** DATA FOR ANALYSIS follows **

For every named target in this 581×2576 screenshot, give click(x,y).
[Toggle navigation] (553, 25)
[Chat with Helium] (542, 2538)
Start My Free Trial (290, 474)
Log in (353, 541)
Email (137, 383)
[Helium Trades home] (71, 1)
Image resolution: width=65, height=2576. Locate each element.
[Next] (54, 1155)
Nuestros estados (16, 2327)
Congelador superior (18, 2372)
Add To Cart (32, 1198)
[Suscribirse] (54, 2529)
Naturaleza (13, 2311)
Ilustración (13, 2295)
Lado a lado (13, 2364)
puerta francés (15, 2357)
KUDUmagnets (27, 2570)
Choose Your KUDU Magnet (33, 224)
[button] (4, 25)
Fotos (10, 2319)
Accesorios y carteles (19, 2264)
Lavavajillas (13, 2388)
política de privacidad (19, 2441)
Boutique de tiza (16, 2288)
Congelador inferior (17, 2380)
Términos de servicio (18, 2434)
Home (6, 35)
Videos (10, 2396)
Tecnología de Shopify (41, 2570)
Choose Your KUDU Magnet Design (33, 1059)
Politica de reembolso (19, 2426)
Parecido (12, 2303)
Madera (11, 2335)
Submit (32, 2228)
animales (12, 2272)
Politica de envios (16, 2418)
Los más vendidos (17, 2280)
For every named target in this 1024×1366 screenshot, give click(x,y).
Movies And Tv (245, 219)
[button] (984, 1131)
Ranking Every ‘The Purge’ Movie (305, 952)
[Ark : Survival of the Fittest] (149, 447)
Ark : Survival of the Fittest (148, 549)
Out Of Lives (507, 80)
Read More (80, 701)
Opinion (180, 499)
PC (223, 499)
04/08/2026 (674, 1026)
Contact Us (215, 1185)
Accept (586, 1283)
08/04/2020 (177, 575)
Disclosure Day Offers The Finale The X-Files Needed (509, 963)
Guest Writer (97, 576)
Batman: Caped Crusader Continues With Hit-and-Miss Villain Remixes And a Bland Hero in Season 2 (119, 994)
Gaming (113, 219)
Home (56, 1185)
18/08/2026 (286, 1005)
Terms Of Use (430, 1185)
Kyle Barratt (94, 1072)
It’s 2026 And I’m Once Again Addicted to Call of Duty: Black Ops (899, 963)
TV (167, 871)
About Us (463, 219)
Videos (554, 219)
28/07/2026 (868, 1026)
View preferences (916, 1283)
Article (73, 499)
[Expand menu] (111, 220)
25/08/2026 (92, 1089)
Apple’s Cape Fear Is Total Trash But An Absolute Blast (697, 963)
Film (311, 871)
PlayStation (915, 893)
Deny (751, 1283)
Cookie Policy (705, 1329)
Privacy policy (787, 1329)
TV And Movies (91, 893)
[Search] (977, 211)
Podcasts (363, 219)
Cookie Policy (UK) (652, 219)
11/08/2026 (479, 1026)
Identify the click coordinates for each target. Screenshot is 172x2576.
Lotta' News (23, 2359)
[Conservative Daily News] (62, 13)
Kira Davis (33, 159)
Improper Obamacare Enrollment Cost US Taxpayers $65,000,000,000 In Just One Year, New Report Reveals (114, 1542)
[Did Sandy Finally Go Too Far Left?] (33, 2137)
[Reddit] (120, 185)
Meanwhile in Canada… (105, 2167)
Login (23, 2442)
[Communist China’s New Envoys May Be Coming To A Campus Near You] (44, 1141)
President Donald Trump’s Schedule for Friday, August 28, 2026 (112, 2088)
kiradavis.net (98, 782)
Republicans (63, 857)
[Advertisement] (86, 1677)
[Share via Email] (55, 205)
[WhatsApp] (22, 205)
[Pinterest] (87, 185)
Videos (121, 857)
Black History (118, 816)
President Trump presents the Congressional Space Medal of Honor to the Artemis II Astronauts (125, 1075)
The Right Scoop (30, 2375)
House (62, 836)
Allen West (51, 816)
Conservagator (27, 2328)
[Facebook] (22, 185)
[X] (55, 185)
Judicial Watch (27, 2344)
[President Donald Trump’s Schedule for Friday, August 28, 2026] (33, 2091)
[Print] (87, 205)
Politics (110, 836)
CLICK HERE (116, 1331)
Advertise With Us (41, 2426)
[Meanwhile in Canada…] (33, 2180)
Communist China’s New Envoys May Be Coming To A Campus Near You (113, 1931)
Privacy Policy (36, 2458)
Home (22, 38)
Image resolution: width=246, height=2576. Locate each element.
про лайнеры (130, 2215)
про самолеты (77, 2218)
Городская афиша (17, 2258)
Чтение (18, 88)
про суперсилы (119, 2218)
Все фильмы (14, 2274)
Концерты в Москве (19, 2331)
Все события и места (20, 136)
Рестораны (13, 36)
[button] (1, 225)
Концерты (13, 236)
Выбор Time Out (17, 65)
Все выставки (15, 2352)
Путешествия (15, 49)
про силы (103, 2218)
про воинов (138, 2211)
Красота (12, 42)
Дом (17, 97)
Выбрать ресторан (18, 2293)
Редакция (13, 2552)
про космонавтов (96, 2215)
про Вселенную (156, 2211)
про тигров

** End of DATA FOR ANALYSIS **

» **WHAT IS BEING ASKED**
Nothing above should be left out. Print all the records exactly.

» **SOLUTION**
For every named target in this 581×2576 screenshot, give click(x,y).
[Toggle navigation] (553, 25)
[Chat with Helium] (542, 2538)
Start My Free Trial (290, 474)
Log in (353, 541)
Email (137, 383)
[Helium Trades home] (71, 1)
Image resolution: width=65, height=2576. Locate each element.
[Next] (54, 1155)
Nuestros estados (16, 2327)
Congelador superior (18, 2372)
Add To Cart (32, 1198)
[Suscribirse] (54, 2529)
Naturaleza (13, 2311)
Ilustración (13, 2295)
Lado a lado (13, 2364)
puerta francés (15, 2357)
KUDUmagnets (27, 2570)
Choose Your KUDU Magnet (33, 224)
[button] (4, 25)
Fotos (10, 2319)
Accesorios y carteles (19, 2264)
Lavavajillas (13, 2388)
política de privacidad (19, 2441)
Boutique de tiza (16, 2288)
Congelador inferior (17, 2380)
Términos de servicio (18, 2434)
Home (6, 35)
Videos (10, 2396)
Tecnología de Shopify (41, 2570)
Choose Your KUDU Magnet Design (33, 1059)
Politica de reembolso (19, 2426)
Parecido (12, 2303)
Madera (11, 2335)
Submit (32, 2228)
animales (12, 2272)
Politica de envios (16, 2418)
Los más vendidos (17, 2280)
For every named target in this 1024×1366 screenshot, give click(x,y).
Movies And Tv (245, 219)
[button] (984, 1131)
Ranking Every ‘The Purge’ Movie (305, 952)
[Ark : Survival of the Fittest] (149, 447)
Ark : Survival of the Fittest (148, 549)
Out Of Lives (507, 80)
Read More (80, 701)
Opinion (180, 499)
PC (223, 499)
04/08/2026 (674, 1026)
Contact Us (215, 1185)
Accept (586, 1283)
08/04/2020 (177, 575)
Disclosure Day Offers The Finale The X-Files Needed (509, 963)
Guest Writer (97, 576)
Batman: Caped Crusader Continues With Hit-and-Miss Villain Remixes And a Bland Hero in Season 2 (119, 994)
Gaming (113, 219)
Home (56, 1185)
18/08/2026 (286, 1005)
Terms Of Use (430, 1185)
Kyle Barratt (94, 1072)
It’s 2026 And I’m Once Again Addicted to Call of Duty: Black Ops (899, 963)
TV (167, 871)
About Us (463, 219)
Videos (554, 219)
28/07/2026 (868, 1026)
View preferences (916, 1283)
Article (73, 499)
[Expand menu] (111, 220)
25/08/2026 (92, 1089)
Apple’s Cape Fear Is Total Trash But An Absolute Blast (697, 963)
Film (311, 871)
PlayStation (915, 893)
Deny (751, 1283)
Cookie Policy (705, 1329)
Privacy policy (787, 1329)
TV And Movies (91, 893)
[Search] (977, 211)
Podcasts (363, 219)
Cookie Policy (UK) (652, 219)
11/08/2026 (479, 1026)
Identify the click coordinates for each target. Screenshot is 172x2576.
Lotta' News (23, 2359)
[Conservative Daily News] (62, 13)
Kira Davis (33, 159)
Improper Obamacare Enrollment Cost US Taxpayers $65,000,000,000 In Just One Year, New Report Reveals (114, 1542)
[Did Sandy Finally Go Too Far Left?] (33, 2137)
[Reddit] (120, 185)
Meanwhile in Canada… (105, 2167)
Login (23, 2442)
[Communist China’s New Envoys May Be Coming To A Campus Near You] (44, 1141)
President Donald Trump’s Schedule for Friday, August 28, 2026 (112, 2088)
kiradavis.net (98, 782)
Republicans (63, 857)
[Advertisement] (86, 1677)
[Share via Email] (55, 205)
[WhatsApp] (22, 205)
[Pinterest] (87, 185)
Videos (121, 857)
Black History (118, 816)
President Trump presents the Congressional Space Medal of Honor to the Artemis II Astronauts (125, 1075)
The Right Scoop (30, 2375)
House (62, 836)
Allen West (51, 816)
Conservagator (27, 2328)
[Facebook] (22, 185)
[X] (55, 185)
Judicial Watch (27, 2344)
[President Donald Trump’s Schedule for Friday, August 28, 2026] (33, 2091)
[Print] (87, 205)
Politics (110, 836)
CLICK HERE (116, 1331)
Advertise With Us (41, 2426)
[Meanwhile in Canada…] (33, 2180)
Communist China’s New Envoys May Be Coming To A Campus Near You (113, 1931)
Privacy Policy (36, 2458)
Home (22, 38)
Image resolution: width=246, height=2576. Locate each element.
про лайнеры (130, 2215)
про самолеты (77, 2218)
Городская афиша (17, 2258)
Чтение (18, 88)
про суперсилы (119, 2218)
Все фильмы (14, 2274)
Концерты в Москве (19, 2331)
Все события и места (20, 136)
Рестораны (13, 36)
[button] (1, 225)
Концерты (13, 236)
Выбор Time Out (17, 65)
Все выставки (15, 2352)
Путешествия (15, 49)
про силы (103, 2218)
про воинов (138, 2211)
Красота (12, 42)
Дом (17, 97)
Выбрать ресторан (18, 2293)
Редакция (13, 2552)
про космонавтов (96, 2215)
про Вселенную (156, 2211)
про тигров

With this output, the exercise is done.